Ambassadeur, Olivier Poivre d’Arvor a été choisi par le président de la République comme envoyé spécial à la Conférence des Nations unies sur l’océan (UNOC). Un sommet qui doit à ses yeux mener à des décisions fortes et concrètes afin de mettre en œuvre une exploitation durable, une gouvernance juste et une protection vitale de cet océan indispensable à notre espèce et à notre planète.
Un article de Rosalie MANN, issu du numéro hors-série Forbes Sustainability
L’océan est au cœur d’enjeux existentiels, géopolitiques, économiques, humanitaires. À quelques mois de la Conférence des Nations unies sur l’océan (UNOC) organisée à Nice, vous alertez sur une réalité que le monde peine encore à regarder en face : celle de la montée des eaux et de la disparition d’États.

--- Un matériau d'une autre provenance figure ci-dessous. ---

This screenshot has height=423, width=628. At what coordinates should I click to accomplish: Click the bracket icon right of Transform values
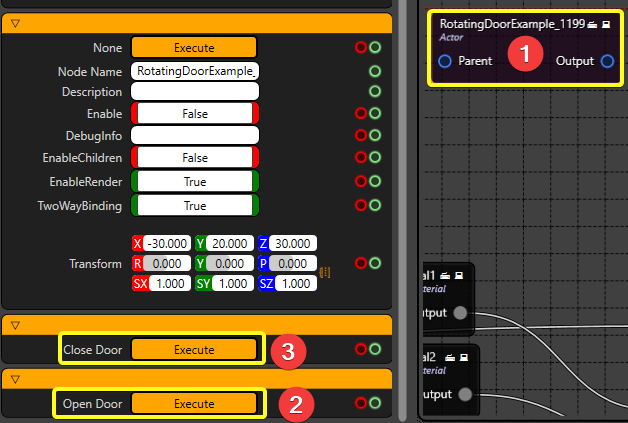coord(325,272)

OLIVIER POIVRE D’ARVOR : L’élévation du niveau des océans est souvent perçue comme un problème futur. Or, cela nous concerne tous dès à présent. Ce n’est plus un phénomène lointain. C’est notre génération qui verra disparaître des territoires entiers. D’ici 2100, des États souverains comme les Tuvalu, Kiribati, Nauru, ou les îles Marshall pourraient ne plus exister. physiquement. L’ONU évoque déjà près de 600 000 réfugiés climatiques issus de ces zones. Le cas de Kiribati est emblématique : ses dirigeants envisagent de devenir une nation numérique afin de préserver sa souveraineté, sa citoyenneté, et ses droits fonciers, même après la submersion de son territoire. C’est une mutation inédite du concept d’État-nation.

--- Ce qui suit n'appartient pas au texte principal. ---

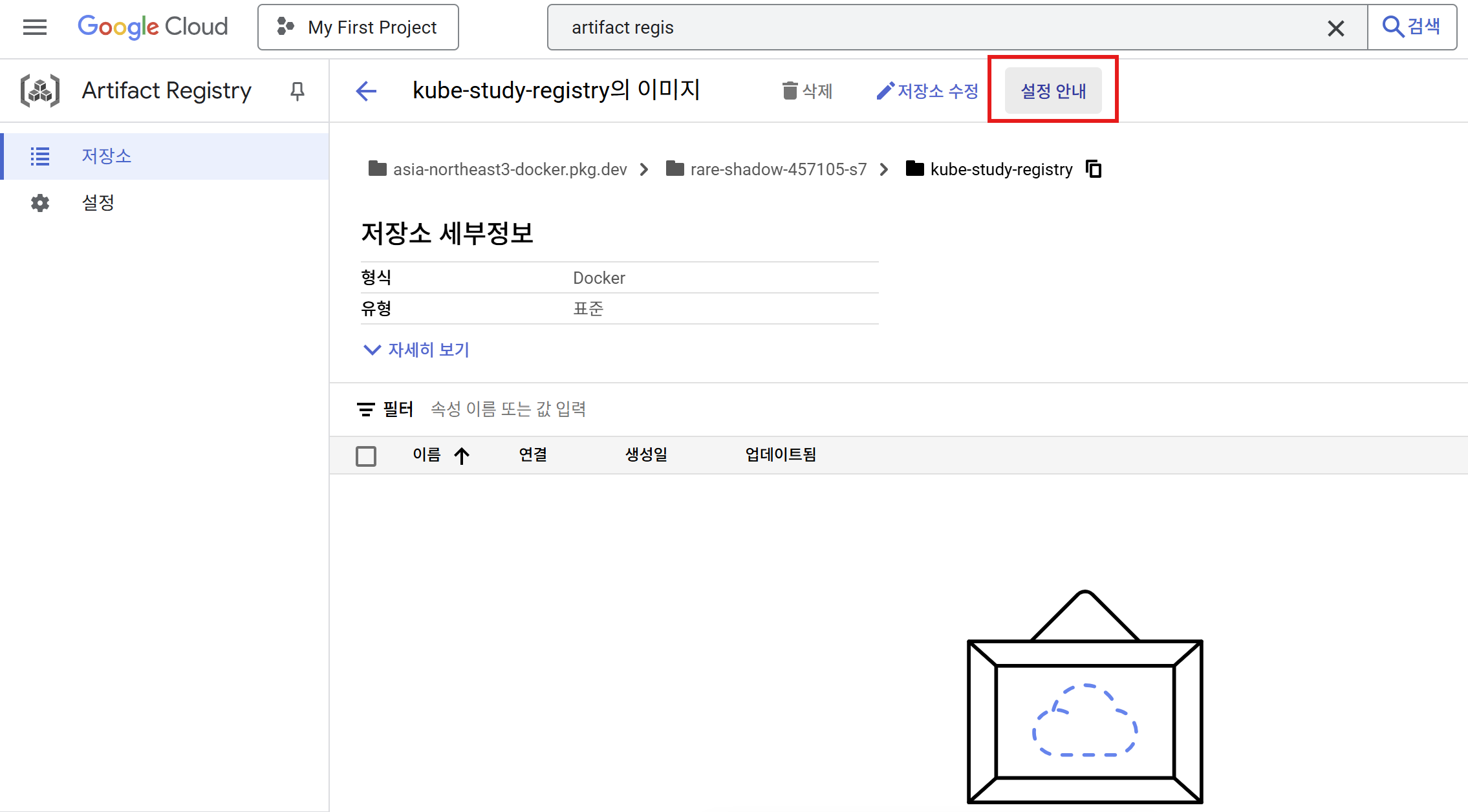
Task: Toggle the select-all checkbox in table header
Action: (366, 456)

L’élévation du niveau des mers est-elle inéluctable ?
O.P-D-A : Elle est désormais engagée. Les dernières études scientifiques montrent qu’on s’oriente vers une hausse de 1,10 à 2 mètres d’ici 2100, bien au-delà des anciennes estimations du GIEC. Cette montée est due pour moitié à la dilatation thermique des océans et pour l’autre moitié à la fonte des calottes glaciaires du Groenland et de l’Antarctique. Or, aujourd’hui, même les glaciers de l’Est antarctique – jusqu’ici stables – commencent à vêler.
La cryosphère s’effondre et ce phénomène touche aussi les glaciers himalayens, menaçant l’approvisionnement en eau de centaines de millions de personnes.

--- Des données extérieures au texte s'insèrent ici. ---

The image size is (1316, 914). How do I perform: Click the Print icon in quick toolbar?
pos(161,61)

Comment alerter les gouvernements et les populations, alors que la conscience océanique reste si faible ?
O.P-D-A : Nous avons initié l’UNOC parce qu’il y a une conscience de l’océan qui est très absente. Au cours de la même année vont avoir lieu la troisième UNOC et la 30e COP Climat. Il y a une véritable différence de traitement et on a toujours considéré que l’océan était à mettre dans les COP Climat. L’océan reste trop souvent relégué au second plan dans les discussions climatiques, alors qu’il devrait y occuper une place centrale.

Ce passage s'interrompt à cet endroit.